In conclusion, even though Covid-19 continues to dominate the news, scientists and doctors continue to develop vaccines against other deadly diseases, such as malaria. However, it’s much more difficult to develop vaccines against malaria caused by a living cell than Covid-19 which is caused by the comparatively simple and new parasite, the SARS-CoV-2 virus. Mosquitoes, Plasmodium species and malaria have existed much longer.

Notes

1 Datoo, M.S. et al. High efficacy of a low dose candidate malaria vaccine, R21 in 1 Adjuvant Matrix-MTM, with seasonal administration to children in Burkina Faso. The Lancet, 21 April, 2021.
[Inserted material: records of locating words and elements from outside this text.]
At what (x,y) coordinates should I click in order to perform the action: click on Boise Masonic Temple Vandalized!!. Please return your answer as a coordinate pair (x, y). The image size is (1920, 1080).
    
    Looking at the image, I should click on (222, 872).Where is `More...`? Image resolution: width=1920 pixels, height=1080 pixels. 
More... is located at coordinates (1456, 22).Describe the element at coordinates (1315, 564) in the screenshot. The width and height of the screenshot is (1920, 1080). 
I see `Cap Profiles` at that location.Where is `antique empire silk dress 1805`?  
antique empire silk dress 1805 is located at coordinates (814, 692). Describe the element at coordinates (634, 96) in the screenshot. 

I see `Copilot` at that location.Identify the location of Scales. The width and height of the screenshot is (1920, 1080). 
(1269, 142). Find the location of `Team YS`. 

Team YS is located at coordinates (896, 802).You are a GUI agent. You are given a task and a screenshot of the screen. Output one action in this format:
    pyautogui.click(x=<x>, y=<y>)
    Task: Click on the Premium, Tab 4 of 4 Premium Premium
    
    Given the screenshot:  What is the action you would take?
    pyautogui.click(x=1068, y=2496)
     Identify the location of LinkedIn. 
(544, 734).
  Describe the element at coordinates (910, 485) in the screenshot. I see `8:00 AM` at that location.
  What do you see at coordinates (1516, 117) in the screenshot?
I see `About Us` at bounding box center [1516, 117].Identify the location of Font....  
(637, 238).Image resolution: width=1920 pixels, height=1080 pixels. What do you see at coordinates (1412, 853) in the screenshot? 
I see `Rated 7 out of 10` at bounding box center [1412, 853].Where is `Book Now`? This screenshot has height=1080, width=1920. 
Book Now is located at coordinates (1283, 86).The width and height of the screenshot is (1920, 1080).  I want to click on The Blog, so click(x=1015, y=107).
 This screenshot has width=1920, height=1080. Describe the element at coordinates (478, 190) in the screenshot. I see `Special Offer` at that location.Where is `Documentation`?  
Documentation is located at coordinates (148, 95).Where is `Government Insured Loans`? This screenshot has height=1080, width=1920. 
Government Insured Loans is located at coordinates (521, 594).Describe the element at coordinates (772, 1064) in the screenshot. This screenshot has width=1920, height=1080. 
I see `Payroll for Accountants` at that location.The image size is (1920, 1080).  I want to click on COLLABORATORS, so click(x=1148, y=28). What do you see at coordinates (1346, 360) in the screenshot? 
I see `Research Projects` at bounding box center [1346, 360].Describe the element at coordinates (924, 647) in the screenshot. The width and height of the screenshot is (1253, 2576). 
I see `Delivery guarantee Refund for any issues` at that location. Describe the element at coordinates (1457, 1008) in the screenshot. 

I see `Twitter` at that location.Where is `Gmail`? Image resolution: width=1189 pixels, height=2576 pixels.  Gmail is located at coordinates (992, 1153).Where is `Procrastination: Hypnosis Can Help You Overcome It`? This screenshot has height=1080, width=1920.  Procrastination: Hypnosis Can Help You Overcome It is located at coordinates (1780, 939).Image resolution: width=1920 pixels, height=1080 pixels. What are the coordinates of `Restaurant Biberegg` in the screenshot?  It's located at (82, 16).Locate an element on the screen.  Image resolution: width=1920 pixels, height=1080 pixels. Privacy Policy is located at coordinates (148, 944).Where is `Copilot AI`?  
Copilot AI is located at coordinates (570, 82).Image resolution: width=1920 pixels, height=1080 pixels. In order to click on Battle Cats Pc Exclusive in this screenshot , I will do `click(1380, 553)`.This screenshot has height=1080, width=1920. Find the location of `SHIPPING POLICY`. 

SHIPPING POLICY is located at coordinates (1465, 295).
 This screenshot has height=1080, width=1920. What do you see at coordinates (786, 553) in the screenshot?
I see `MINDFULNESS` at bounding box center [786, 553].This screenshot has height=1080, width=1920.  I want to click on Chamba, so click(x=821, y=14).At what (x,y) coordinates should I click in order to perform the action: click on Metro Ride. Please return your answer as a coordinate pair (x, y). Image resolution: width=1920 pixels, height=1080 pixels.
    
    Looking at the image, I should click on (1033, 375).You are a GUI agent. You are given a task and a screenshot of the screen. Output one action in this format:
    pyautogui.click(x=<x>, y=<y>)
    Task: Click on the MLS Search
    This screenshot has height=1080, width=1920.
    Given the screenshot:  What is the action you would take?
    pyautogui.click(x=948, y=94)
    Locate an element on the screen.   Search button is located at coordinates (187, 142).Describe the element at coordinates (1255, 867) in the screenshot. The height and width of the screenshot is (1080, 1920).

2 Venkatraman, N. et al. Phase I assessment of first-in-human administration of a novel malaria anti-sporozoite 2 vaccine candidate, R21 in matrix-M adjuvant, in UK and Burkinabe volunteers. MedRxiv, 2019.
3 Luisi, P.L. The quest for wholeness. The systems view and the search for spirituality. Wall Street International, 23 May, 2017.
4 World Health Organization. Malaria. 1 April, 2021.
5 Smith, R.E. Covid-19: Immune response to the SARS-CoV-2 virus. The response to this virus depends in large part on the health of one’s neuroendocrine immune system. Wall Street International, 24 April, 2021.
6 Mahase, E. A vaccine against malaria: five minutes with Richard Bucala. BMJ, formerly British Medical Journal, Volume 372, Article n. 651, 8 March, 2021.
7 European Medicines Agency, Mosquirix H-W-2300, 2015.
8 World Health Organization. Malaria vaccine: WHO position paper, January 2016.
9 Smith, R.E. Developing vaccines and treatments for Covid-19. Progress report. China starts vaccinating military personnel. Wall Street International, July, 2021.
10 Smith, R.E. Vaccines based on modern RNA technology. This technology's potential for vaccines and other diseases. Wall Street International, 24 December, 2020.
11 Mahase, E. A vaccine against malaria: five minutes with Richard Bucala. BMJ, formerly British Medical Journal, Volume 372, Article n651, 8 March, 2021.
12 Garcia, A.B. et al. Neutralization of the Plasmodium-encoded MIF ortholog confers protective immunity against malaria infection. Nature Communications, Volume 9, Article 2714, 2018.
13 Smith, R.E. Using CRISPR gene editing to create new foods. An important part of the fourth industrial revolution. Wall Street International, 24 May, 2019.